BEGIN Records
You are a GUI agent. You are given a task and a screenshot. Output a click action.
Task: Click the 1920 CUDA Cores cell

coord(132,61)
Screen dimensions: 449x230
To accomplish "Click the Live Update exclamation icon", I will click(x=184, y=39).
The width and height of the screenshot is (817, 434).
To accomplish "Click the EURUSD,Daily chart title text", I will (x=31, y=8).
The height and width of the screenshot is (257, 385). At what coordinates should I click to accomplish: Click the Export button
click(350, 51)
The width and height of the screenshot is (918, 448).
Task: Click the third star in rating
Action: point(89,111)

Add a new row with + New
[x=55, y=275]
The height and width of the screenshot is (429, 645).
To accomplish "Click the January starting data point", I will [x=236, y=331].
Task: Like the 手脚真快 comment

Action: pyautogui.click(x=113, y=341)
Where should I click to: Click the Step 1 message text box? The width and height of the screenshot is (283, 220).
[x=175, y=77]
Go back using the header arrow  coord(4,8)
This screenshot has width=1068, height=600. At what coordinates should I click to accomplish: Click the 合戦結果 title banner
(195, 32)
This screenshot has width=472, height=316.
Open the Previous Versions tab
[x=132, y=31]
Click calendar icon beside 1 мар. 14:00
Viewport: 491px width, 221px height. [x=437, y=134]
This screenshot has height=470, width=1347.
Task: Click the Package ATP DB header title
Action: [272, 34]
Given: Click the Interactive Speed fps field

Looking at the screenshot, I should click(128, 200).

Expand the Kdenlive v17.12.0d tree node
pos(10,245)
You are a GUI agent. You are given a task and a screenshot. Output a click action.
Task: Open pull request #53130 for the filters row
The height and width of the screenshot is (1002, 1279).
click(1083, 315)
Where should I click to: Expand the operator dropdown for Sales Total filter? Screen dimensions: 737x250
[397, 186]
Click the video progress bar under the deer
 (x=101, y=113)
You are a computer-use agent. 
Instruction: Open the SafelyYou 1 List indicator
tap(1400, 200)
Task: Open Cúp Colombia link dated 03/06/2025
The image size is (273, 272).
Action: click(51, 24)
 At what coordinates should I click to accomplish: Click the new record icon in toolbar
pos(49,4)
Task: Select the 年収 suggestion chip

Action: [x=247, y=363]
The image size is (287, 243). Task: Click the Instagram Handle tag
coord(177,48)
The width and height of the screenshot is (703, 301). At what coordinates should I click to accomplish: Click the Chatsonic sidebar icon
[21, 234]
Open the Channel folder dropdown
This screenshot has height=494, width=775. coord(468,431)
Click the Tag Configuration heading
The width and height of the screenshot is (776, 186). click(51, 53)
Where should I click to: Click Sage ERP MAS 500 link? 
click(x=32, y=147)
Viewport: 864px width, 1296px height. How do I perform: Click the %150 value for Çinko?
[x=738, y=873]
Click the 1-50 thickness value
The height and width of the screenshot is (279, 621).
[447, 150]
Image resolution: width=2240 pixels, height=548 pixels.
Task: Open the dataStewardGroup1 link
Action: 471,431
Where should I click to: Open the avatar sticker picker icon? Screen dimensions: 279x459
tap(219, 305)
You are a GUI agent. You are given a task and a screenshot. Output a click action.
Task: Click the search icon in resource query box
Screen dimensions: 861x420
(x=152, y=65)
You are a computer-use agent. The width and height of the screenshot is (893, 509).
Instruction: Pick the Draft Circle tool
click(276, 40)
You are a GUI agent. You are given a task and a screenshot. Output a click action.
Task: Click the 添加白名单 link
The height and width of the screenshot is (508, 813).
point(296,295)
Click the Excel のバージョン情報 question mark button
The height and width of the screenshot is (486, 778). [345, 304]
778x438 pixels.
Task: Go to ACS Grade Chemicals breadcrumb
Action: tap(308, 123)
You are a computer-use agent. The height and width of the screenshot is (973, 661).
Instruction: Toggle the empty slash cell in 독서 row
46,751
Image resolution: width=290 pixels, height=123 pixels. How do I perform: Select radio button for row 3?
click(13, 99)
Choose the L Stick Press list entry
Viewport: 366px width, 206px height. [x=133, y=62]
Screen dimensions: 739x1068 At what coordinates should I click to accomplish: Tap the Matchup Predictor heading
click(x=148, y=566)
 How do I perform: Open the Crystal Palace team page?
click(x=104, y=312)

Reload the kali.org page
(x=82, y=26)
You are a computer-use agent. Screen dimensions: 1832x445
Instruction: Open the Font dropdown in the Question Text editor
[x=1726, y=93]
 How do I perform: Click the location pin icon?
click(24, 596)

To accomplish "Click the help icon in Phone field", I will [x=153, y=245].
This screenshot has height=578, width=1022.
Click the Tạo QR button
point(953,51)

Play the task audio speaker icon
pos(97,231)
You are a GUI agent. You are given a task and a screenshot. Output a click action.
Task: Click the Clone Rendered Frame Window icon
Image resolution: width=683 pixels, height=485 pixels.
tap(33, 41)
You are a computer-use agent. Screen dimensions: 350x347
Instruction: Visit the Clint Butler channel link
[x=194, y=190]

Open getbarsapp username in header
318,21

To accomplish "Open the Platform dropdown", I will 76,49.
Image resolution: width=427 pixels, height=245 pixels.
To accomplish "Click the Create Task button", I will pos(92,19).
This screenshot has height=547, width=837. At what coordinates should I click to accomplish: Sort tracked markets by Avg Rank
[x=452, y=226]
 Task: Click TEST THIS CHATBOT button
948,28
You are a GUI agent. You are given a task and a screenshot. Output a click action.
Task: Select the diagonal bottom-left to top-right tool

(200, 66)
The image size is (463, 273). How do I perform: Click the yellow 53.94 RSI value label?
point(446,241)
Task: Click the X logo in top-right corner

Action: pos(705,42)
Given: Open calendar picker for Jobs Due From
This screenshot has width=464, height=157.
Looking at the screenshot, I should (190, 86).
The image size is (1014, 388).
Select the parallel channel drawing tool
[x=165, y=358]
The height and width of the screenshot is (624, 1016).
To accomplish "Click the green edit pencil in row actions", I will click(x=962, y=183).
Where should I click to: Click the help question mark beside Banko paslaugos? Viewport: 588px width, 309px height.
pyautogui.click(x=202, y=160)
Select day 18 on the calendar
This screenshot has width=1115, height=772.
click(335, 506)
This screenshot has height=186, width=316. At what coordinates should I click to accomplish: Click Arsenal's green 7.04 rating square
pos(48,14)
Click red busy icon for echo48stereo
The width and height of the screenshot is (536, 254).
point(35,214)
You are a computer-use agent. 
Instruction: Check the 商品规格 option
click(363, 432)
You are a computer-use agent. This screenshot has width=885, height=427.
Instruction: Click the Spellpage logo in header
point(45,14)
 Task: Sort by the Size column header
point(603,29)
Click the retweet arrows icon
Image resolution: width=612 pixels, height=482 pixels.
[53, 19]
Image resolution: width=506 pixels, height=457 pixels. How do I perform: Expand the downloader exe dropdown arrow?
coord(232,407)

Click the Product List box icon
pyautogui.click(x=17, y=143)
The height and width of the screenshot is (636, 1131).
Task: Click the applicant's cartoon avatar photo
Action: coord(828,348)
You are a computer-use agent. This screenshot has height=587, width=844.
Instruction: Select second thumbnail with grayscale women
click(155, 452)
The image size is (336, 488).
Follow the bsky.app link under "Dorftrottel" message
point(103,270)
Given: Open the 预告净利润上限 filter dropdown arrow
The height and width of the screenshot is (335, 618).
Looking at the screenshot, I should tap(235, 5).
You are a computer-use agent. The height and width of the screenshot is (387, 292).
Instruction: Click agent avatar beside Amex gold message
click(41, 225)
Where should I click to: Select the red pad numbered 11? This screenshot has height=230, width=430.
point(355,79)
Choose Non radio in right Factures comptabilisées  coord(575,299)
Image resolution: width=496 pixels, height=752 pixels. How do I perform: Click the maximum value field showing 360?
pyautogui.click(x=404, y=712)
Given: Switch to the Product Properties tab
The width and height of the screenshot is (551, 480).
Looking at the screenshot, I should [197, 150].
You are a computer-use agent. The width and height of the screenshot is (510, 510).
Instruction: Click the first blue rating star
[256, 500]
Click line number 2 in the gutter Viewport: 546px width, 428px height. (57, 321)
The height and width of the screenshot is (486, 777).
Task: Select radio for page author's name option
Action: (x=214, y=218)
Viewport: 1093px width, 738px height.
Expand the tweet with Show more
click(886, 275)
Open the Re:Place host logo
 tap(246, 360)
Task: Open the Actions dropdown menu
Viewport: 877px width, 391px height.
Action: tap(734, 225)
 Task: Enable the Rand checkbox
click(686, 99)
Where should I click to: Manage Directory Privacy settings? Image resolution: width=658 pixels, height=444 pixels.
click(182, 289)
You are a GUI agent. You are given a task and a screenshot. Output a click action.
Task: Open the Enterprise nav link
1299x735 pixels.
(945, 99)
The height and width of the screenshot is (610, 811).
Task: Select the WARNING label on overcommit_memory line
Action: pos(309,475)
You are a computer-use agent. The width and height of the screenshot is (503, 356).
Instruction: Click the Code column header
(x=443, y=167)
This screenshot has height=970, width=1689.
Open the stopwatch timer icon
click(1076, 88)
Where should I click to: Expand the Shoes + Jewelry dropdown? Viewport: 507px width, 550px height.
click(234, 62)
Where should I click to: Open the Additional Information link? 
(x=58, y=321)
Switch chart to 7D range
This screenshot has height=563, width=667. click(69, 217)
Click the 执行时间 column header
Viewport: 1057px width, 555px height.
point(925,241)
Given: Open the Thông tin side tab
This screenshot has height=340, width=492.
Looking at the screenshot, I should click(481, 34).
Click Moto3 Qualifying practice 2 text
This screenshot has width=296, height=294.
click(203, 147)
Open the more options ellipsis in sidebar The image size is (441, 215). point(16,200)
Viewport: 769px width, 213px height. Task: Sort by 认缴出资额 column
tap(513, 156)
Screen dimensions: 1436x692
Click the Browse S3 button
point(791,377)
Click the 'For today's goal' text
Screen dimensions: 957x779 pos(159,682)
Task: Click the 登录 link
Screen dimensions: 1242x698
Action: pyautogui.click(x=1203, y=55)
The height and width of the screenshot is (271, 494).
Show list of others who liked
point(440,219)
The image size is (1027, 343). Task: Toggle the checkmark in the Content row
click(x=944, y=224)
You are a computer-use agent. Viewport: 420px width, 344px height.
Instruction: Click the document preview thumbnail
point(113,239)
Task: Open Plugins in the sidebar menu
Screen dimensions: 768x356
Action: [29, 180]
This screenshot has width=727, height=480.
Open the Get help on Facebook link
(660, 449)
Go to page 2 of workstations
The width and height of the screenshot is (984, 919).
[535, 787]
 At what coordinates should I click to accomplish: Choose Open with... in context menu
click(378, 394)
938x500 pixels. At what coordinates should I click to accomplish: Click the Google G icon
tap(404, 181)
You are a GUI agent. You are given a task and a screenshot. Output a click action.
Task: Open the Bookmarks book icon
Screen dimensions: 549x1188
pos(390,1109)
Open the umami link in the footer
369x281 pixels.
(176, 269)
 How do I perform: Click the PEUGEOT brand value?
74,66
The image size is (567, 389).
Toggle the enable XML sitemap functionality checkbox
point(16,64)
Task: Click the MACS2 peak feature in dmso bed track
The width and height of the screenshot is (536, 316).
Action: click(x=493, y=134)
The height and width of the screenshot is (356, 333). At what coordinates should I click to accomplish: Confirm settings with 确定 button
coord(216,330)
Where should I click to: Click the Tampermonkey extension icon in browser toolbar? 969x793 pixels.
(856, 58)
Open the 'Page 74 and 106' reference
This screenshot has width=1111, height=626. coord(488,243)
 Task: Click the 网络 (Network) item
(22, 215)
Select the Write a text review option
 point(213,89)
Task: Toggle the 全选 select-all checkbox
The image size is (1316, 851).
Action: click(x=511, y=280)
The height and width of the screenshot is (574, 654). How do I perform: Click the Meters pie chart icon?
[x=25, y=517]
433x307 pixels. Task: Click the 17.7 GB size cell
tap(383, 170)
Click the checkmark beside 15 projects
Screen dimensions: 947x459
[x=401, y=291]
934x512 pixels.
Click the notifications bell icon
END Records
#### Work instructions:
Could you set down, word for word, only the lines above from the line with "The width and height of the screenshot is (551, 480)." to the line with "is (503, 356).", including both?

#### Written solution:
The width and height of the screenshot is (551, 480).
Looking at the screenshot, I should [197, 150].
You are a computer-use agent. The width and height of the screenshot is (510, 510).
Instruction: Click the first blue rating star
[256, 500]
Click line number 2 in the gutter Viewport: 546px width, 428px height. (57, 321)
The height and width of the screenshot is (486, 777).
Task: Select radio for page author's name option
Action: (x=214, y=218)
Viewport: 1093px width, 738px height.
Expand the tweet with Show more
click(886, 275)
Open the Re:Place host logo
 tap(246, 360)
Task: Open the Actions dropdown menu
Viewport: 877px width, 391px height.
Action: tap(734, 225)
 Task: Enable the Rand checkbox
click(686, 99)
Where should I click to: Manage Directory Privacy settings? Image resolution: width=658 pixels, height=444 pixels.
click(182, 289)
You are a GUI agent. You are given a task and a screenshot. Output a click action.
Task: Open the Enterprise nav link
1299x735 pixels.
(945, 99)
The height and width of the screenshot is (610, 811).
Task: Select the WARNING label on overcommit_memory line
Action: pos(309,475)
You are a computer-use agent. The width and height of the screenshot is (503, 356).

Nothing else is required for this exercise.